Chapitre 12
Le souffle du vent dans ses cheveux. La rosée humide qui traversait ses vêtements déchirés. La fraîcheur de la soirée sur son visage. Ce furent les premières sensations dont il se souvint, à mesure qu'il reprenait conscience de son corps. Il essaya vainement de rassembler les écharpes de brume de sa conscience, ne parvenant qu'à les étioler davantage. Durant ce temps, il garda les yeux fermés, redoutant ce qu'il verrait s'il les ouvrait. Les heures passèrent avant que, enfin, des idées cohérentes ne commencent à se former dans son esprit. Il émergea lentement du monde des limbes et des rayons de lucidité traversèrent ses premières pensées engourdies.
Wektu. Wektu Sylvebrise.
Oui, c'est comme ça que je m'appelle. Et je suis ... Quoi déjà ? En vie ?
En vie, mais peut-être pas pour longtemps. Il faut que je bouge.
Il se mit alors en mouvement, muscle par muscle, un membre à la fois, et parvint finalement à se redresser. Il resta dans cette position quelques instants, assis, les paupières toujours closes. Enfin, il prit une grande inspiration qui le fit tousser, et ouvrit les yeux. Sa vue d'abord brouillée le força à les refermer rapidement.

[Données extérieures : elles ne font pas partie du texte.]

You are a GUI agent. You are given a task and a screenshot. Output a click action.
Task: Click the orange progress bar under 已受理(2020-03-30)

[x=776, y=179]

Il se contraint à respirer calmement, et réessaya. Passées les premières douleurs et le flou qui occultait sa vision, il pût voir clairement ce qu'il l'entourait. Il se trouvait au sommet d'une large colline verdoyante, au pied d'un arbre gigantesque qui étirait ses longues branches au dessus de lui. Wektu prit le temps de contempler le paysage qui se dévoilait devant lui. Des falaises abruptes se découpaient sur l'horizon, créant de monumentaux jeux d'ombres sur la vaste forêt en contrebas, qui s'étendait à perte de vue. Dans le ciel, des oiseaux de proie s'étaient mis en chasse, leurs cris résonnant dans les airs. A l'Est, ou du moins ce qu'il pensait être l'Est en se fiant au soleil couchant, de vastes plaines mordorées s'étendaient sur des kilomètres et des kilomètres. A l'opposé, à l'Ouest donc, de sombres montagnes déchiraient la vallée, creusant les nuages qui côtoyaient leurs cimes.
Son regard se posa alors sur l'immense nuage de fumée qui s'échappait d'une large trouée parmi les arbres au loin, et dont les volutes occultaient complètement la lumière. Et c'est alors qu'il revint à la réalité. Son souffle s'accéléra tandis que les évènements passés submergeaient sa mémoire. Aldrianne.
La douleur lui coupa le souffle, et il chancela.
Une dague dans la gorge.
Son corps basculant sur les pavés.
Ses cheveux tâchés de sang.
Wektu se tourna et vomit bruyamment. Des larmes rageuses montèrent à ses yeux, et il frappa violemment le sol de son poing fermé. Le choc se répercuta dans son épaule, et la souffrance le distrait momentanément.
Surtout ne pas y penser. Continuer de vivre, coûte que coûte. Il devait d'abord sortir de cette situation. Les pleurs viendraient plus tard.
Il commença donc à se focaliser sur sa respiration, comptant les inspirations et les expirations, suivant la cadence de son coeur, comme le lui avait appris ...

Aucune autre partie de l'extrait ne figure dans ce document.